Are broken games worth releasing?

Sam Blackburn discusses an ongoing predicament plaguing the development cycle.

Sam Blackburn
5th December 2016
Image: Ubisoft

Should games be released on time or should we wait for them to be fixed? In this age of online gaming, the novelty of games being released despite being unfinished has become more and more of a grim reality.

It can be in the form of an early access game or deceived in a nice plastic box with a pretty cover in the form of the original Watch Dogs. I’m going to use Nintendo as the prime example of what developers should do when releasing games. Try and tell me the last time Nintendo released an unfinished and glitch ridden game? Exactly, they don’t release unfinished games. Just look at Breath of the Wild. It was originally meant to come out in 2015, then 2016 and now it’s meant to be coming out next year. Sure, it’s disappointing not getting to play the game, because let’s not lie, it’s going to be a masterpiece. But you know what’s more disappointing than not playing that game you want so dearly? Playing it early, only to find out it’s a rushed and broken mess. Sure, this sounds perfect, right?
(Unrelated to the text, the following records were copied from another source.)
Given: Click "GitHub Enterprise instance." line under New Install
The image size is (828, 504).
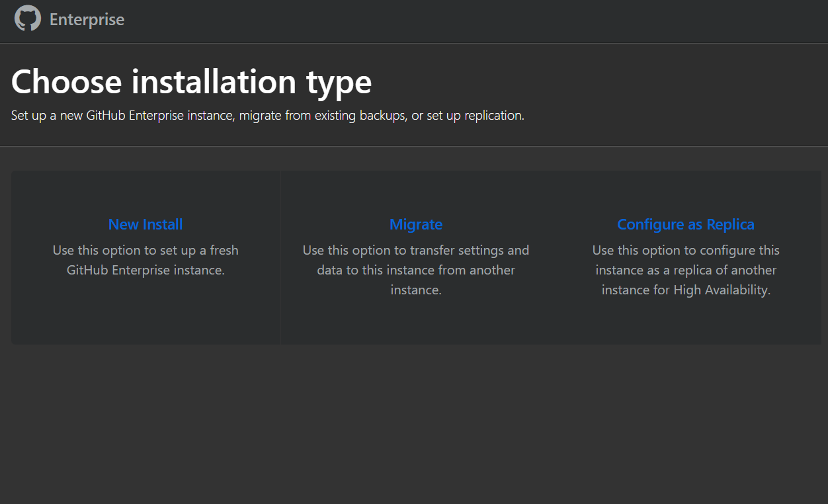Looking at the screenshot, I should (145, 270).
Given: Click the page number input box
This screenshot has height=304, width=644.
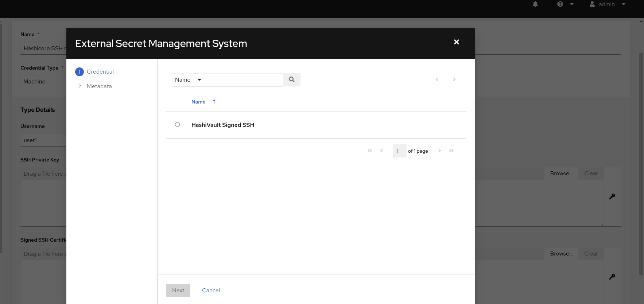Looking at the screenshot, I should tap(399, 151).
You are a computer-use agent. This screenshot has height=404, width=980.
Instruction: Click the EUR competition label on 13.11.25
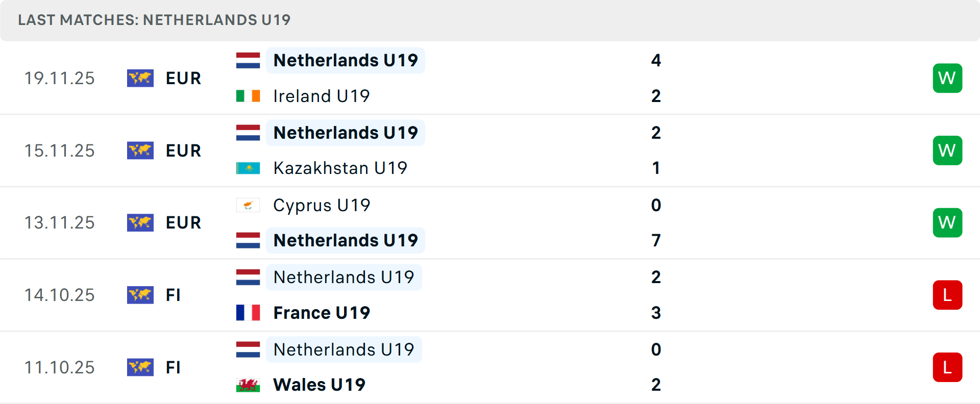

Imagine if every developer done this? I feel like the only response to my previous statement is that not every developer can do this. Nintendo is a massive developer with the resources to do this. Plus you could make a Legend of Zelda game in which Link looks like Donald Trump and Zelda like Kim Kardashian and people would still buy it. Other developers don’t have the credibility and recognisability to get away with this.

“ could make a Legend of Zelda game in which Link looks like Donald Trump and Zelda like Kim Kardashian...”

Take 2014’s misfit sandbox game Watch Dogs for example. Ubisoft are a big household name in the gaming market, but they were struggling when releasing the new IP. After the game had already been delayed a few times, it eventually came out, lacking much polish with a few gamebreaking glitches. Ubisoft had obviously wanted to get this game out originally when the PS4 and Xbox One were launching, but failed to meet the deadlines. What’s the solution then? Release your game like Minecraft was.

This is totally idealistic, because so many developers would lose so much money by doing this, but it’s a release model I deem successful. Minecraft was released as a beta back in 2010, which cost roughly £10. The people who supported Minecraft in its early stages didn’t have to pay a single penny after it was released in October 2011.

An unfinished game which seems like it could have benefitted from this strategy? No Man’s Sky. Mainly because they’re of a similar genre, but I honestly think that if Hello Games opted for an Early Access style of release schedule rather than capitalising on the immense hype, the game would have been much more popular. I’m not for developers thinking it’s okay to release broken games, but I understand why it has to happen. Maybe we will see No Man’s Sky blossom into the game it was meant to be through updates. Will people still care? Probably not, but I’m all for it being super cheap in stores for flopping.